[Dataset items]

_ _ _ _

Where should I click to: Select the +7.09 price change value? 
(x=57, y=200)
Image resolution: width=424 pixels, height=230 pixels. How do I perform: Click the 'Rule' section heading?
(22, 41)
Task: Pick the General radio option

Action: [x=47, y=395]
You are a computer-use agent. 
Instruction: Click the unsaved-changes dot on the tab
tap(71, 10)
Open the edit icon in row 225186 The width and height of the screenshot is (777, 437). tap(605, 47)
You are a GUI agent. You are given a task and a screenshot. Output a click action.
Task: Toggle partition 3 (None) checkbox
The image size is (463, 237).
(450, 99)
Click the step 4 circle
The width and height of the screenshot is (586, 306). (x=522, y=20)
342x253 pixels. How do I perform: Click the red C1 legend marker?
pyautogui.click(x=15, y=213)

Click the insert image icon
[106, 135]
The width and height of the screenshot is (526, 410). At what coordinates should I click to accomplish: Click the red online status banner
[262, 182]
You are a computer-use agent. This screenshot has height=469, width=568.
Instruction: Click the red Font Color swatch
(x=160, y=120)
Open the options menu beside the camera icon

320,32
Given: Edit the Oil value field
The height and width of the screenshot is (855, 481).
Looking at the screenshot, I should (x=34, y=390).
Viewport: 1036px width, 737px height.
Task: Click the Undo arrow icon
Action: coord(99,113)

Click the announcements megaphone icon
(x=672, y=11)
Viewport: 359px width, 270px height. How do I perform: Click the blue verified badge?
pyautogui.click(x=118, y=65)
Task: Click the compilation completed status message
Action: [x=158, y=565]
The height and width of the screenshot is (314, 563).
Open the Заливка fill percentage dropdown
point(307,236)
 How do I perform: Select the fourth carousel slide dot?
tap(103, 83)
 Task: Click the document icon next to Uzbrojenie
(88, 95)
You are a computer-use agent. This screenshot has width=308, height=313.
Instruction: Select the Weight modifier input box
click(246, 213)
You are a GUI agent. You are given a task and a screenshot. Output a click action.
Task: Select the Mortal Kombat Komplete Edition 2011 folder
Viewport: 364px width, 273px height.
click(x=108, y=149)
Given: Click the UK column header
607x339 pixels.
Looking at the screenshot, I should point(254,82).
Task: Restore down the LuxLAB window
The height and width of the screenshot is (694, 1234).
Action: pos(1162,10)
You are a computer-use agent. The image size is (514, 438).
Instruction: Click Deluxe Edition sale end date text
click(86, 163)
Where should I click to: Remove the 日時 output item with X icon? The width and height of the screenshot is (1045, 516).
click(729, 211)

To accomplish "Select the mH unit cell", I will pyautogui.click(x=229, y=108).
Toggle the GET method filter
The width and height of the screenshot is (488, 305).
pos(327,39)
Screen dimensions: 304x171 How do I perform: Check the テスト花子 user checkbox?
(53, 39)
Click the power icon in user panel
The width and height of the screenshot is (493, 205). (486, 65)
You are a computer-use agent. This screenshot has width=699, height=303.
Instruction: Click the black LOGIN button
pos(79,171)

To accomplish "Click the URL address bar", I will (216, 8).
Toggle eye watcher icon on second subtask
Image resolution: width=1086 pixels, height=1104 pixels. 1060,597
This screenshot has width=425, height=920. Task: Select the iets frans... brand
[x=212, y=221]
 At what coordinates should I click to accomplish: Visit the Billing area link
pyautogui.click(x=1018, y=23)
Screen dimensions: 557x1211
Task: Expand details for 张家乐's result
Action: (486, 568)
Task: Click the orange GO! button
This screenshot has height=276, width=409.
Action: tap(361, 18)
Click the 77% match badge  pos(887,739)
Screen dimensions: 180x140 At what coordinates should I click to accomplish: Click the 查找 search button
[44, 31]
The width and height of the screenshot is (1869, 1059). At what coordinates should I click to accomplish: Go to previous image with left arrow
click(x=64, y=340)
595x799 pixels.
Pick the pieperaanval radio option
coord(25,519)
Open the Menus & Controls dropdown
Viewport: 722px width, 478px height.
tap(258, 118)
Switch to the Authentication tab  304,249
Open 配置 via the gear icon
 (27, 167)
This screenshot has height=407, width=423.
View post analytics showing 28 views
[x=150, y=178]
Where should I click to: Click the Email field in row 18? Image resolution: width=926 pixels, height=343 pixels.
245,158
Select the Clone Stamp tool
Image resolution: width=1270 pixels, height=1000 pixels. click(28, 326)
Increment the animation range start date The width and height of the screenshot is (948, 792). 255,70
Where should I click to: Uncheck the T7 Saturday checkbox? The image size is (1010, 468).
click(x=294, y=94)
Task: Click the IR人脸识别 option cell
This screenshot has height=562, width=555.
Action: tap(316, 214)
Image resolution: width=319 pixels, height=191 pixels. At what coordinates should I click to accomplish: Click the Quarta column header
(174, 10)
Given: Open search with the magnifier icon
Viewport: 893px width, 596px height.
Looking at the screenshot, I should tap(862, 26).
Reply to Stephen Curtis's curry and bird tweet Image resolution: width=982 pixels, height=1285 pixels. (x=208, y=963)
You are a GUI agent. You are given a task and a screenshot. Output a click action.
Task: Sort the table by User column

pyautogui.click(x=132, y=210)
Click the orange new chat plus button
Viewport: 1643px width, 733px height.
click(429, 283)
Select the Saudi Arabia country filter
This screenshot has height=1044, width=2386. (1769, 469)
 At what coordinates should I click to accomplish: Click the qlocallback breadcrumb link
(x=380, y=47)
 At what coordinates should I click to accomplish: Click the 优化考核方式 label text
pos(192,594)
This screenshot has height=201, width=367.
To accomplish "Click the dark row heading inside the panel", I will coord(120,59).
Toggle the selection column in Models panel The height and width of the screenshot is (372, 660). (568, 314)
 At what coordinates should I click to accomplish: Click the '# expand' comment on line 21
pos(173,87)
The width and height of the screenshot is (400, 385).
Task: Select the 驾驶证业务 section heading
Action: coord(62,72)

_ _ _ _

Update the dataset items above by replacing "computer-use agent" with "desktop automation agent" everywhere it appears, leaving everything else unchanged.

Where should I click to: Select the +7.09 price change value? 
(x=57, y=200)
Image resolution: width=424 pixels, height=230 pixels. How do I perform: Click the 'Rule' section heading?
(22, 41)
Task: Pick the General radio option

Action: [x=47, y=395]
You are a desktop automation agent. 
Instruction: Click the unsaved-changes dot on the tab
tap(71, 10)
Open the edit icon in row 225186 The width and height of the screenshot is (777, 437). tap(605, 47)
You are a GUI agent. You are given a task and a screenshot. Output a click action.
Task: Toggle partition 3 (None) checkbox
The image size is (463, 237).
(450, 99)
Click the step 4 circle
The width and height of the screenshot is (586, 306). (x=522, y=20)
342x253 pixels. How do I perform: Click the red C1 legend marker?
pyautogui.click(x=15, y=213)

Click the insert image icon
[106, 135]
The width and height of the screenshot is (526, 410). At what coordinates should I click to accomplish: Click the red online status banner
[262, 182]
You are a desktop automation agent. This screenshot has height=469, width=568.
Instruction: Click the red Font Color swatch
(x=160, y=120)
Open the options menu beside the camera icon

320,32
Given: Edit the Oil value field
The height and width of the screenshot is (855, 481).
Looking at the screenshot, I should (x=34, y=390).
Viewport: 1036px width, 737px height.
Task: Click the Undo arrow icon
Action: coord(99,113)

Click the announcements megaphone icon
(x=672, y=11)
Viewport: 359px width, 270px height. How do I perform: Click the blue verified badge?
pyautogui.click(x=118, y=65)
Task: Click the compilation completed status message
Action: [x=158, y=565]
The height and width of the screenshot is (314, 563).
Open the Заливка fill percentage dropdown
point(307,236)
 How do I perform: Select the fourth carousel slide dot?
tap(103, 83)
 Task: Click the document icon next to Uzbrojenie
(88, 95)
You are a desktop automation agent. This screenshot has width=308, height=313.
Instruction: Select the Weight modifier input box
click(246, 213)
You are a GUI agent. You are given a task and a screenshot. Output a click action.
Task: Select the Mortal Kombat Komplete Edition 2011 folder
Viewport: 364px width, 273px height.
click(x=108, y=149)
Given: Click the UK column header
607x339 pixels.
Looking at the screenshot, I should point(254,82).
Task: Restore down the LuxLAB window
The height and width of the screenshot is (694, 1234).
Action: pos(1162,10)
You are a desktop automation agent. The image size is (514, 438).
Instruction: Click Deluxe Edition sale end date text
click(86, 163)
Where should I click to: Remove the 日時 output item with X icon? The width and height of the screenshot is (1045, 516).
click(729, 211)

To accomplish "Select the mH unit cell", I will pyautogui.click(x=229, y=108).
Toggle the GET method filter
The width and height of the screenshot is (488, 305).
pos(327,39)
Screen dimensions: 304x171 How do I perform: Check the テスト花子 user checkbox?
(53, 39)
Click the power icon in user panel
The width and height of the screenshot is (493, 205). (486, 65)
You are a desktop automation agent. This screenshot has width=699, height=303.
Instruction: Click the black LOGIN button
pos(79,171)

To accomplish "Click the URL address bar", I will (216, 8).
Toggle eye watcher icon on second subtask
Image resolution: width=1086 pixels, height=1104 pixels. 1060,597
This screenshot has width=425, height=920. Task: Select the iets frans... brand
[x=212, y=221]
 At what coordinates should I click to accomplish: Visit the Billing area link
pyautogui.click(x=1018, y=23)
Screen dimensions: 557x1211
Task: Expand details for 张家乐's result
Action: (486, 568)
Task: Click the orange GO! button
This screenshot has height=276, width=409.
Action: tap(361, 18)
Click the 77% match badge  pos(887,739)
Screen dimensions: 180x140 At what coordinates should I click to accomplish: Click the 查找 search button
[44, 31]
The width and height of the screenshot is (1869, 1059). At what coordinates should I click to accomplish: Go to previous image with left arrow
click(x=64, y=340)
595x799 pixels.
Pick the pieperaanval radio option
coord(25,519)
Open the Menus & Controls dropdown
Viewport: 722px width, 478px height.
tap(258, 118)
Switch to the Authentication tab  304,249
Open 配置 via the gear icon
 (27, 167)
This screenshot has height=407, width=423.
View post analytics showing 28 views
[x=150, y=178]
Where should I click to: Click the Email field in row 18? Image resolution: width=926 pixels, height=343 pixels.
245,158
Select the Clone Stamp tool
Image resolution: width=1270 pixels, height=1000 pixels. click(28, 326)
Increment the animation range start date The width and height of the screenshot is (948, 792). 255,70
Where should I click to: Uncheck the T7 Saturday checkbox? The image size is (1010, 468).
click(x=294, y=94)
Task: Click the IR人脸识别 option cell
This screenshot has height=562, width=555.
Action: tap(316, 214)
Image resolution: width=319 pixels, height=191 pixels. At what coordinates should I click to accomplish: Click the Quarta column header
(174, 10)
Given: Open search with the magnifier icon
Viewport: 893px width, 596px height.
Looking at the screenshot, I should tap(862, 26).
Reply to Stephen Curtis's curry and bird tweet Image resolution: width=982 pixels, height=1285 pixels. (x=208, y=963)
You are a GUI agent. You are given a task and a screenshot. Output a click action.
Task: Sort the table by User column

pyautogui.click(x=132, y=210)
Click the orange new chat plus button
Viewport: 1643px width, 733px height.
click(429, 283)
Select the Saudi Arabia country filter
This screenshot has height=1044, width=2386. (1769, 469)
 At what coordinates should I click to accomplish: Click the qlocallback breadcrumb link
(x=380, y=47)
 At what coordinates should I click to accomplish: Click the 优化考核方式 label text
pos(192,594)
This screenshot has height=201, width=367.
To accomplish "Click the dark row heading inside the panel", I will coord(120,59).
Toggle the selection column in Models panel The height and width of the screenshot is (372, 660). (568, 314)
 At what coordinates should I click to accomplish: Click the '# expand' comment on line 21
pos(173,87)
The width and height of the screenshot is (400, 385).
Task: Select the 驾驶证业务 section heading
Action: coord(62,72)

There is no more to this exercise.